Here in the free world, there is a distinction between what a government does and what it is legally permitted to do. In China there is no rule of law. Politicians are the law. So if you want to protest your government by holding up a blank piece of paper in public, you disappear.
"Cao Zhixin (曹芷馨) received a Master’s degree in history at Renmin Univ., was working as an editor at Peking Univ Press when she was taken away by police after attending a “Blank Paper” protest at the Liangma Bridge in Beijing.
https://www.nchrd.org/2023/03/cao-zhixin-曹芷馨/
vs.
In the US, the government is subject to the law, all laws must follow the constitution and you cannot (legally) be denied your constitutional rights. This allows you to drive by a cop and give him the finger without the fear of being arrested.
https://www.npr.org/2019/03/15/703665710/police-officer-cant-pull-over-driver-for-giving-him-the-finger-court-rules
The US has a constitution that protects its citizens from its own government, enshrining the right to certain freedoms and inalienable rights, which now includes giving a cop the bird. Dream on Chinese citizens, though I fully support their struggle for freedom.
The US government's collection of private data without a warrant issued by a judge is generally not admissible in court. The laws and constitution help inhibit this from happening, but surely some actors do it anyway. And when it happens, when your constitutional rights are violated as a private citizen you have redress through the courts.
The Reg articles you reference give the very examples you are looking for of people not being complacent. A sitting US Senator was investigating the CBP, and private citizens suing the government to protect our rights.

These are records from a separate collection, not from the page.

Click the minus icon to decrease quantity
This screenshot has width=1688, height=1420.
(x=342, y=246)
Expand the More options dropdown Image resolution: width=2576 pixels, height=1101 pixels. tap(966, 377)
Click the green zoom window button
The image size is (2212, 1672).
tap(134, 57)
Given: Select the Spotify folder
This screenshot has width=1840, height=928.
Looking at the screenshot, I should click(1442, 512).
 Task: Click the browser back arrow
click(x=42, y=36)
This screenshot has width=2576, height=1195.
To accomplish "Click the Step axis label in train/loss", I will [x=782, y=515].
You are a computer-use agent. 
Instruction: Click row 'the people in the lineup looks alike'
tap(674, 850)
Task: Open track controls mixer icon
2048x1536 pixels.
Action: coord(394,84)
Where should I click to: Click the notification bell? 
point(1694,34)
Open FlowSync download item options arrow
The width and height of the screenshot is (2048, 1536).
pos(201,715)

In the US, the federal agencies are part of the executive branch (the president is their boss) but their operational rules (laws) are created by congress, and the legality of the laws is determined by the independent judiciary.
What you say may perhaps apply to US citizens , but it doesn't when you are not one. We in the EU are spied by the US and there's nothing we can do about it. Thanks to Max Schrems, there's a fight ongoing so our data are not at the disposal of all US agencies as they are for now thanks to the Cloud Act, but it's still going on. I don't feel better if I'm spied by the US instead of China.
That's right, some people tries to counter the actions of our governments or governmental agencies, but for one discovered, how many stay in the dark and continue still today?
As I said, there's no doubt China is evil, but we cannot be complacent with the mass surveillances put in place in the Western World.
Well that's ^^^ a good start. Yes, I know that there are many other ways of spying and social media companies still have evil means of tracking, but it cuts out a big chunk of easily spyable-on data.
Worries me that many people actually use social media for news. Holy crap.
@Rupert_Goodwins
Quote: "...That state is betting the rest of the world is hungry enough for cheap tech..."
Sorry....no betting required! From 1995 to the present, China GDP has increased seventeen times.....that's not 17%.....it's 1700%. (Compare UK GDP growth: about 200%)
......fueled by western demand for "cheap tech"......you know......cheap manufacturing at Foxconn......huge profits in Cupertino.
You might even suggest that this fuss about TikTok is of the West's own making!
And you might even start to wonder whether there are larger threats emanating from the same cause.......namely the hollowing out of technical knowledge in the West.....since none of our manufacturing is done at home, and all of our universities depend on paying students...............from China!!!
TikTok.........yup.....a problem.......but not THE problem!
Interestingly apt article on Al Jazeera today.
https://www.aljazeera.com/economy/2023/3/28/bid-to-ban-tiktok-raises-hypocrisy-charge-amid-global-spying
The issue of rendering - kidnapping - suspects in lands outside US law should be very, very concerning. At least the US is conflicted over what powers the various law enforcement departments have, rather than just having a free hand to disappear its own citizens as we see in some states.